From: Timothy Holborn <timothy.holborn@gmail.com>
Date: Wed, 23 Nov 2022 21:37:51 +1000
To: Dave Raggett <dsr@w3.org>
Cc: Public-cogai <public-cogai@w3.org>
Message-ID: <CAM1Sok0N=Fqvf3vOX=t-YGUUkGwmfXROXmNywCGn1Zsjs6Uirw@mail.gmail.com>
On Wed, 23 Nov 2022 at 20:00, Dave Raggett <dsr@w3.org> wrote:

> A number of large language models have been recently announced that claim
> to incorporate reasoning:
>
> Meta's Galactica[1] is a family of large language models trained on
> scientific texts, see the Galactica Explorer[2]. The website is full of
> hype, e.g. claiming to support reasoning, and the project has had uniformly
> bad reviews, e.g. "Is this really what AI has come to, automatically mixing
> reality with bullshit so finely we can no longer recognize the difference?"
> and “What bothers me so much about Facebook’s Galactica … is that it
> pretends to be a portal to knowledge … Actually it’s just a random bullshit
> generator.”, see the post by Alberto Romero[3].
>
> That matches my expectations as large language models and image generators
> are designed to stochastically generate plausible output following the
> statistics of the style selected by the prompt.
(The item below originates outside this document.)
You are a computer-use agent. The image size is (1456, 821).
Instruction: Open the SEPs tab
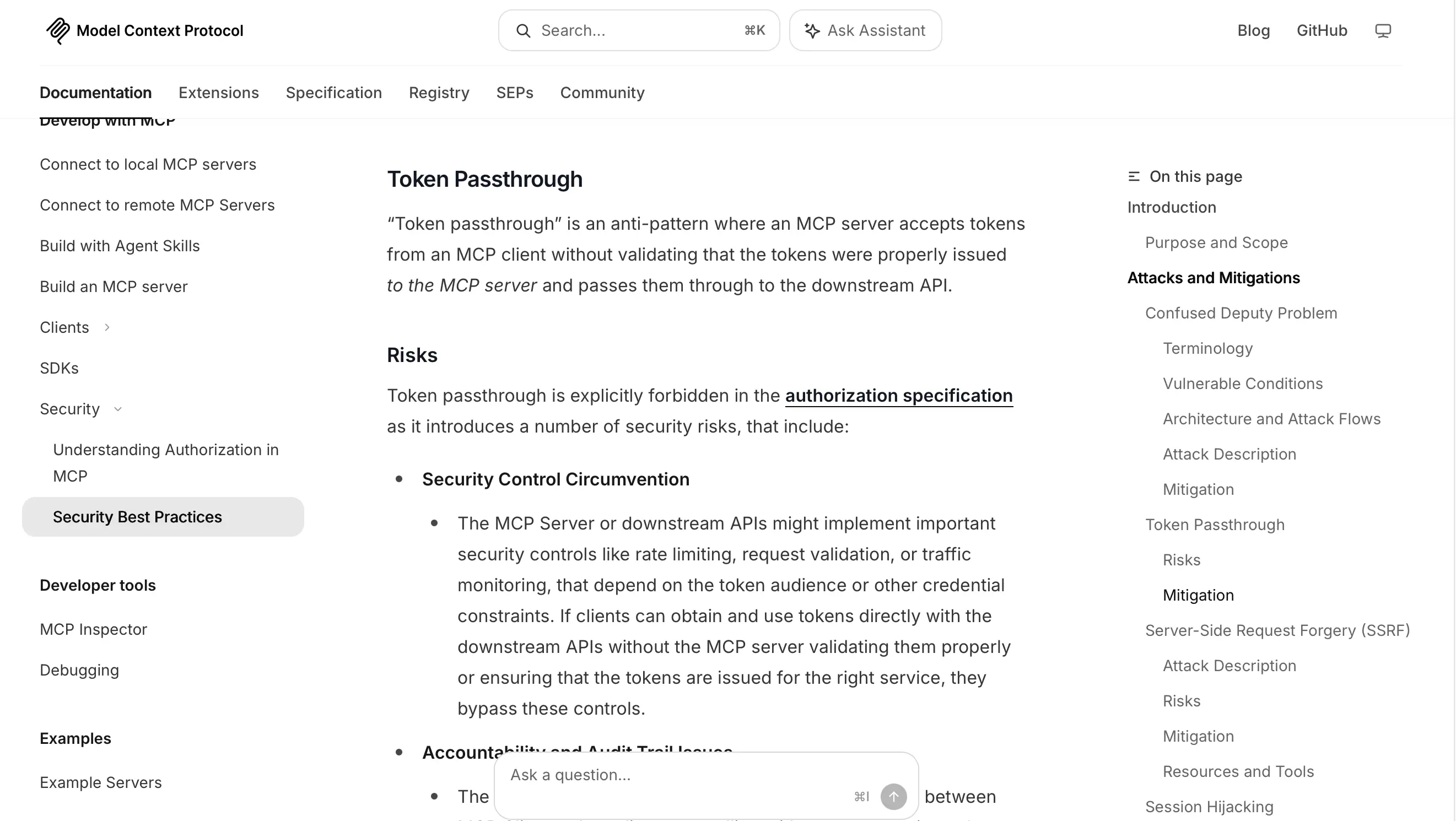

The authors claim that
> Galactica does better than other large language models at mathematical
> reasoning with the exception of Minerva. Galactica is also positioned as a
> scientifically literate search engine, but is let down by its tendency to
> generate bogus text that appears authentic and highly confident.
>
> Google’s Minerva [4] is built on top of a large language model (Google
> PaLM) that was further trained on technical datasets. It correctly answers
> around a third of undergraduate level problems involving quantitative
> reasoning. However, it lacks a means to verify the correctness of the
> proposed solutions, as it is limited to intuitive reasoning.
>
> It works best when the prompt is given as one or more questions plus
> worked answers, followed by the question for Minerva to answer. Google
> refers to this as chain of thought prompting. This presumably provides
> semantic priming on the desired style of answer, analogous to keywords such
> as "anime, Ghibli style" for image generators like Stable Diffusion.
> Minerva demonstrates an ability to transform mathematical expressions from
> step to step, along with being able to carry out basic arithmetic
> operations.
>
> I think it is time to abandon the idiom of statistically generating text
> continuations to a prompt, and to instead focus on sequential deliberative
> reasoning that is open to introspection.  One potential way forward is to
> enable sequential operations on latent semantics as obtained by applying
> large language models to text utterances. This relates to the sequence to
> sequence models used for language translation, in respect to being used for
> mapping the latent semantics to a symbolic language that can be used to
> describe operations and their results.
>
> The activation levels for the neurons in upper layers of the artificial
> neural network, for the large language model, corresponds to working
> memory. This is by a text prompt. A sequential rule engine then manipulates
> working memory via a second network model, before generating the text
> output that corresponds to the updated latent semantics.  I haven’t
> implemented this as yet, and would like to collaborate with other people on
> this.  The DistilBERT large language model [5] is quite modest in size
> (e.g. 110 million parameters for the distilled base version of BERT), and
> as such avoids the need for the huge computing platforms available to well
> resourced companies.
>
> Anyone interested?
>

Yup.

but I'm finding / researching / collecting S/W library links[6] to support
a stack[7] and the work involved in defining what I'm generally talking
about creating[8].

Lots to do![9]

Yet, given - i have an enormous amount of respect for your works /
contributions / heritage; and the way, that may fit into a stack, whilst
noting, the present-day (and future) works here;  I'm also really
interested in gaining a better understanding of how some of the perhaps -
superfluous, older libraries - may not be the best choice, about what may
be better defined - into some sort of new 'Ai Os'; that's basically driven
via web interfaces...   Noting; that the big shift, that i've effectively
brought about - is the idea, of not seeking to put yourself as a digital
twin into the 'metaverse' (or someone else's cyber environment, etc.); but
rather, to create a new forms 'artificial minds' that we actually want -
and consideration about the tooling we need; to make them, operate
'safely'...  here's a list[10]; and i assume, we're not focused on tooling
for skynet or at least, not alone...

The modelling i'm doing / initiative i'm creating (new class of
computing?); SHOULD provide an advanced 'workstation' (home / advanced STEM
/ etc); 'server' (although, hard to define properly, atm); that provides a
methodology to produce stuff like 'knowledge cartridges' - therein, not
getting uploaded into a person's brain[11] (although, i hear, that's not
necessarily impossible within the foreseeable future) but rather, to into
your webizen.  but moreover; imo, gives a platform - to furnish an
opportunity to have a more meaningful conversation about AiEthics[12];
which, I suspect to be instrumental to this field of endeavour...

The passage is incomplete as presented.